▸ **TASK STATEMENT**: Would you retype exactly the lines below, starting with the one that has "The height and width of the screenshot is (138, 283)." and going on through the one that has "Task: Open the Gear 2 Tip form dropdown", with no pictures and nothing else?

(Stored items from a collection)
——————

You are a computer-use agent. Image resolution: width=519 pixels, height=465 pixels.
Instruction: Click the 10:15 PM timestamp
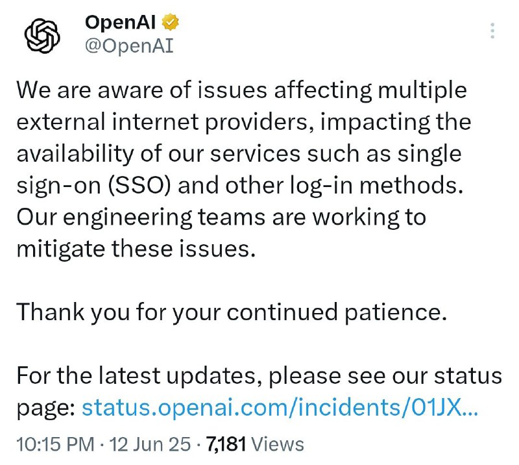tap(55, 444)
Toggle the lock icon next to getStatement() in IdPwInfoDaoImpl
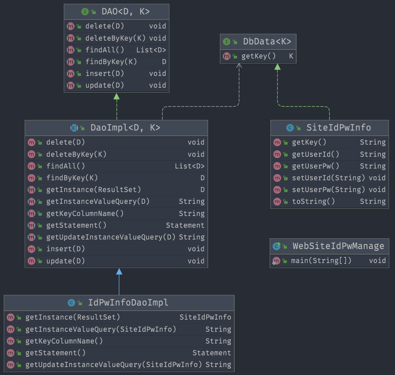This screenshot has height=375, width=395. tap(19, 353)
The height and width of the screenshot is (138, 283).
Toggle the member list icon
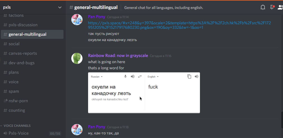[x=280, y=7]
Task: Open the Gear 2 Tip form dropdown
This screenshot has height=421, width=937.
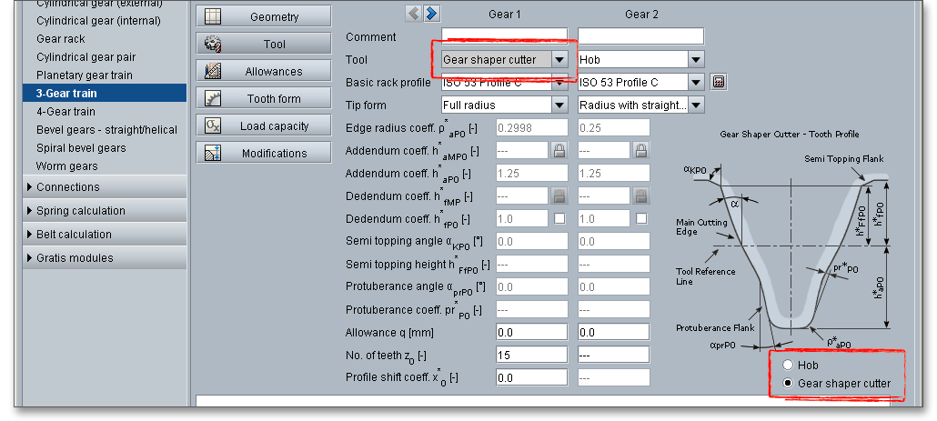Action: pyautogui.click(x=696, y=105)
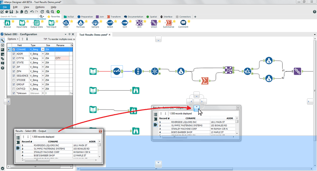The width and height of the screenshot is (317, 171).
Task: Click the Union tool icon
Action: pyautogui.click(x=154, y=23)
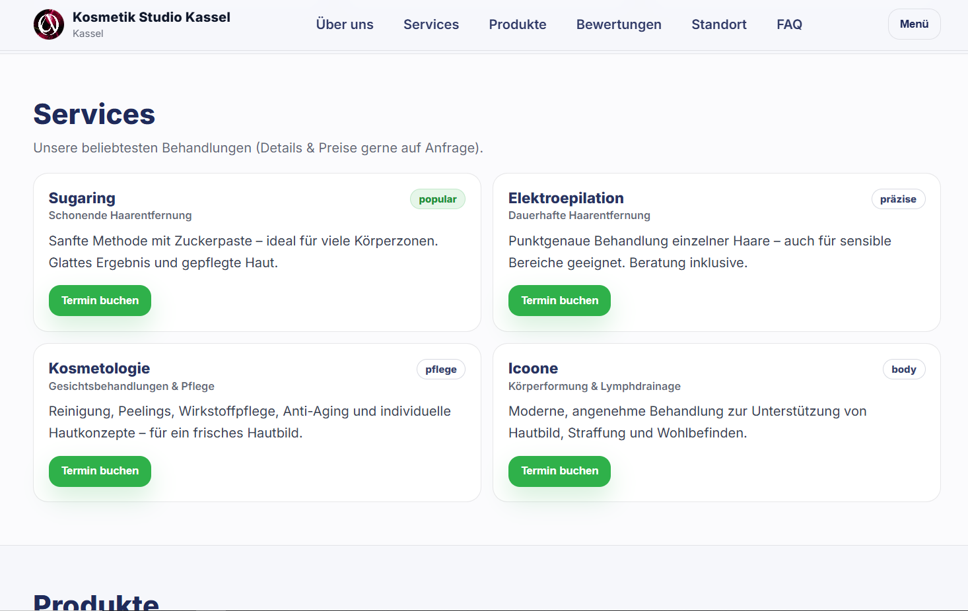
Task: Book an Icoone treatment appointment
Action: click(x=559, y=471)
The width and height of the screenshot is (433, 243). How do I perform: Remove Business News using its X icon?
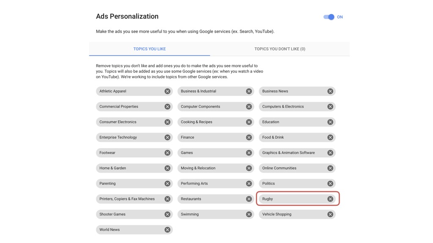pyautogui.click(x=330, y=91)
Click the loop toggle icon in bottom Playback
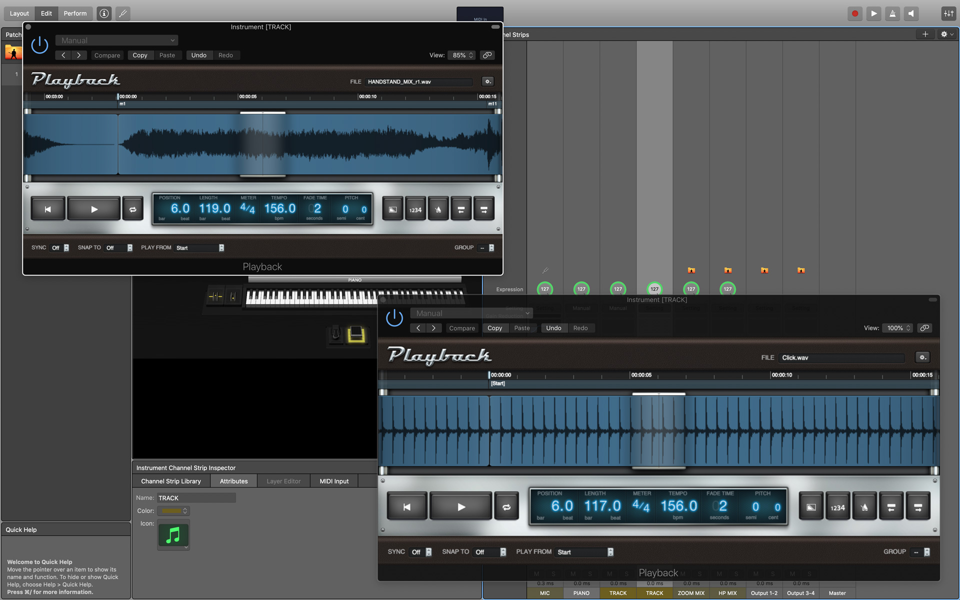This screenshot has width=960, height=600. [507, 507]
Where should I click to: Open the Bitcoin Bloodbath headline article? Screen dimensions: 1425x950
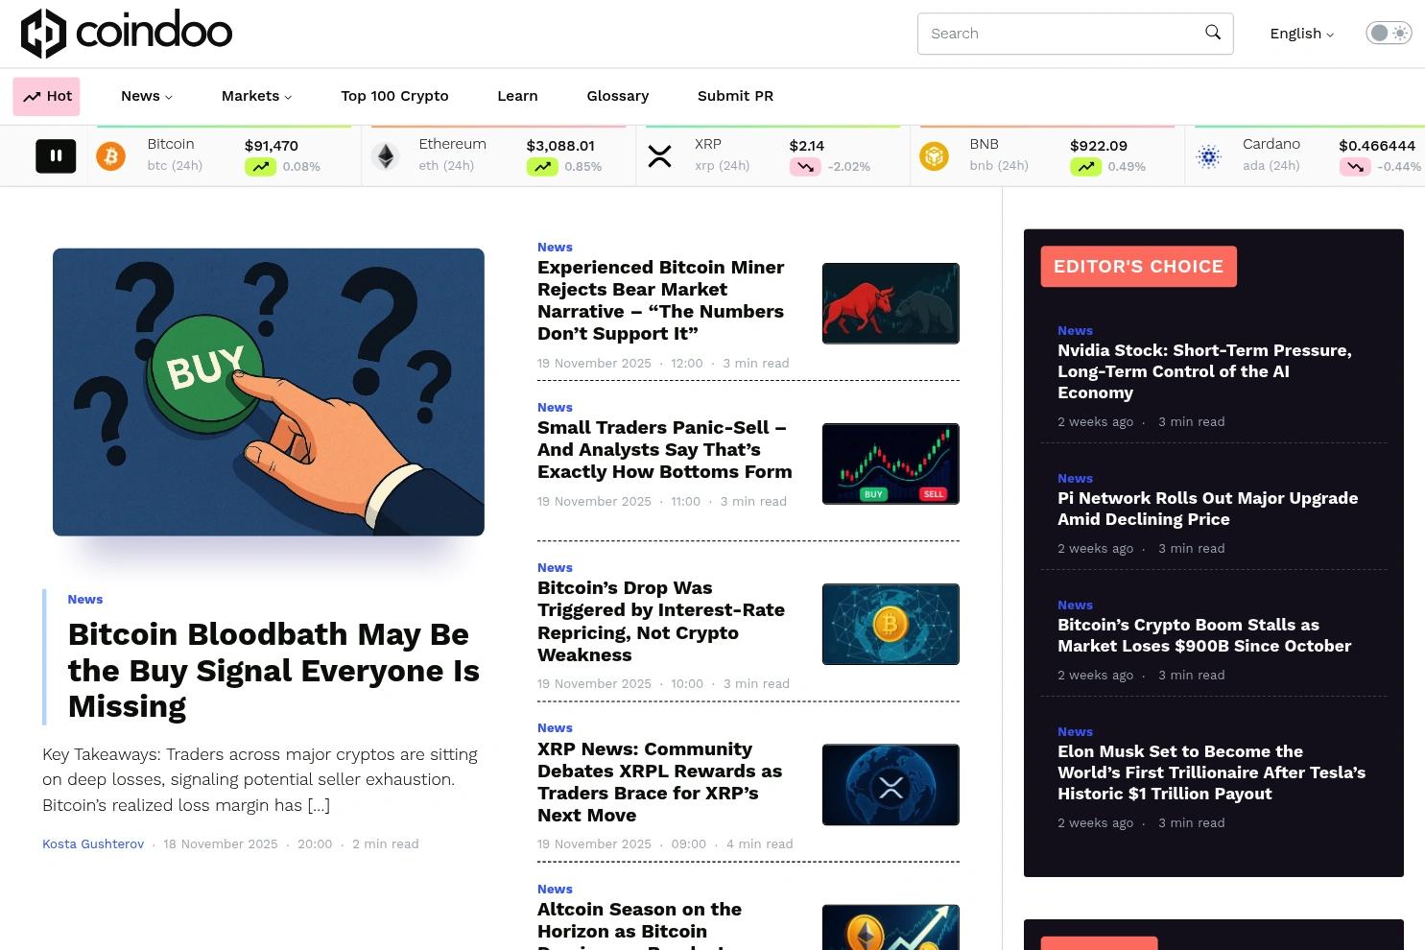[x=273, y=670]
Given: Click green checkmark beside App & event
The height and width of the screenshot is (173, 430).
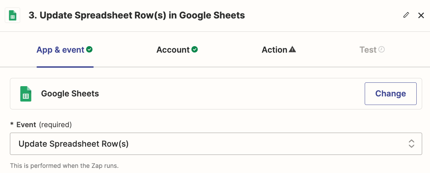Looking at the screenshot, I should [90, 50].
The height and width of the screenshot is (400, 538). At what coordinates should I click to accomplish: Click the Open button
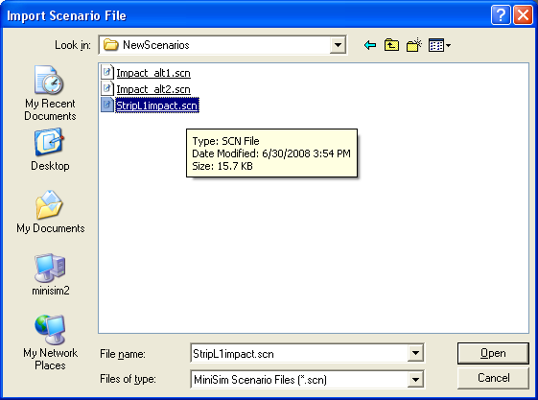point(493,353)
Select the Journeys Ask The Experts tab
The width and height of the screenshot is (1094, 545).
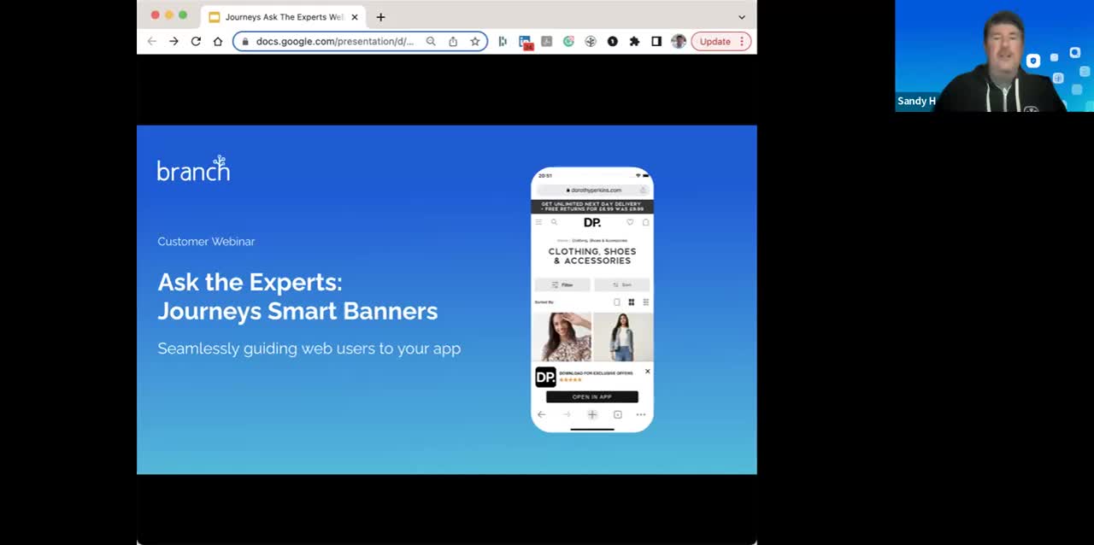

——————

▸ **RESULT OF THE EXERCISE**:
The height and width of the screenshot is (138, 283).
Toggle the member list icon
[x=280, y=7]
Task: Open the Gear 2 Tip form dropdown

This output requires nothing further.